No, i haven’t set anything…
But i loaded the wrong version of the script… and now it work!
Here the working version:
# Test MKL solve linear systems
N = 10000;
A = rand(N,N);
AA = copy(A);
b = rand(N,1);
c = copy(b);
function juliaSol(A,b)
\(A,b);
end
@time sol = juliaSol(A,b);
# Test MKL
const global librt = Libdl.find_library(["libmkl_rt"], ["/opt/intel/mkl/lib"])
# Open librt
Libdl.dlopen(librt)
# LU FACORIZATION
function luFactMKL(A::StridedMatrix{Float64})
m, n = size(A)
lda = max(1,stride(A, 2))
ipiv = similar(A, Int64, min(m,n))
# lapack_int LAPACKE_dgetrf (int matrix_layout , lapack_int m , lapack_int n ,
# double * a , lapack_int lda , lapack_int * ipiv );
dd = ccall(("LAPACKE_dgetrf", librt), Cint,
(Int64, Int64, Int64,
Ptr{Float64}, Int64, Ptr{Int64}),
102, m, n,
A, lda, ipiv
)
A, ipiv
end
@time AA,pivot = luFactMKL(AA)
# 101 = LAPACK_ROW_MAJOR
# 102 = LAPACK_COL_MAJOR
function linSOLVE(A::StridedMatrix{Float64}, b::StridedMatrix{Float64}, ipiv::StridedVector{Int64})
m, n = size(A)
lda = max(1,stride(A, 2))
#lapack_int LAPACKE_dgetrs (int matrix_layout , char trans , lapack_int n ,
# lapack_int nrhs , const double * a , lapack_int lda ,
# const lapack_int * ipiv , double * b , lapack_int ldb );
dd = ccall(("LAPACKE_dgetrs", librt),
Cint, # Return type
(Int64, Cuchar, Int64,
Int64, Ptr{Float64}, Int64,
Ptr{Int64}, Ptr{Float64}, Int64),
102, 'N', m,
1, A, lda,
ipiv, b, m
)
dd, b, ipiv # dd = 0 if calculation is done, b = output
end
@time dd, sol2, piv = linSOLVE(AA,c, pivot)
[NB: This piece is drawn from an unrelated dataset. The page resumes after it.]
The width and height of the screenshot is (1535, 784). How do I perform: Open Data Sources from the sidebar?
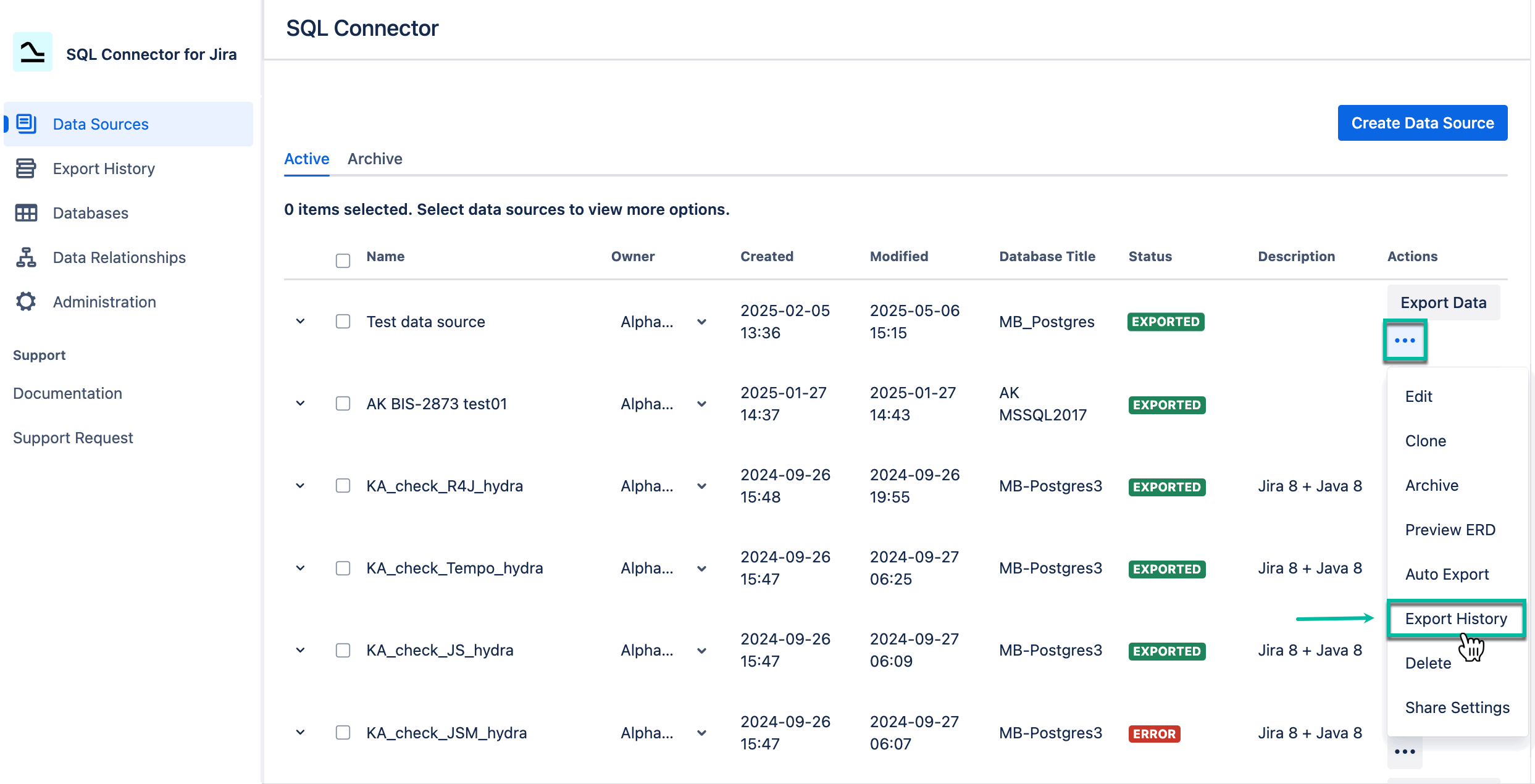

Using Intel MKL dgetrf + dgtrs julia is as fast as Matlab !
On my PC: with A = rand(10000,10000);
Julia Version 0.5.0
Commit 3c9d753 (2016-09-19 18:14 UTC)
Platform Info:
System: NT (x86_64-w64-mingw32)
CPU: Intel(R) Core(TM) i7-7500U CPU @ 2.70GHz
WORD_SIZE: 64
BLAS: libopenblas (USE64BITINT DYNAMIC_ARCH NO_AFFINITY Prescott)
LAPACK: libopenblas64_
LIBM: libopenlibm
LLVM: libLLVM-3.7.1 (ORCJIT, broadwell)
Mkl "dgetrf" Factorization time
12.180575 seconds (4.16 k allocations: 261.296 KB)
JULIA LAPACK factorization time
38.910369 seconds (10 allocations: 78.469 KB)
LAPACK is very memory efficient… but MKL is 3 times faster (and use 3 times more memory)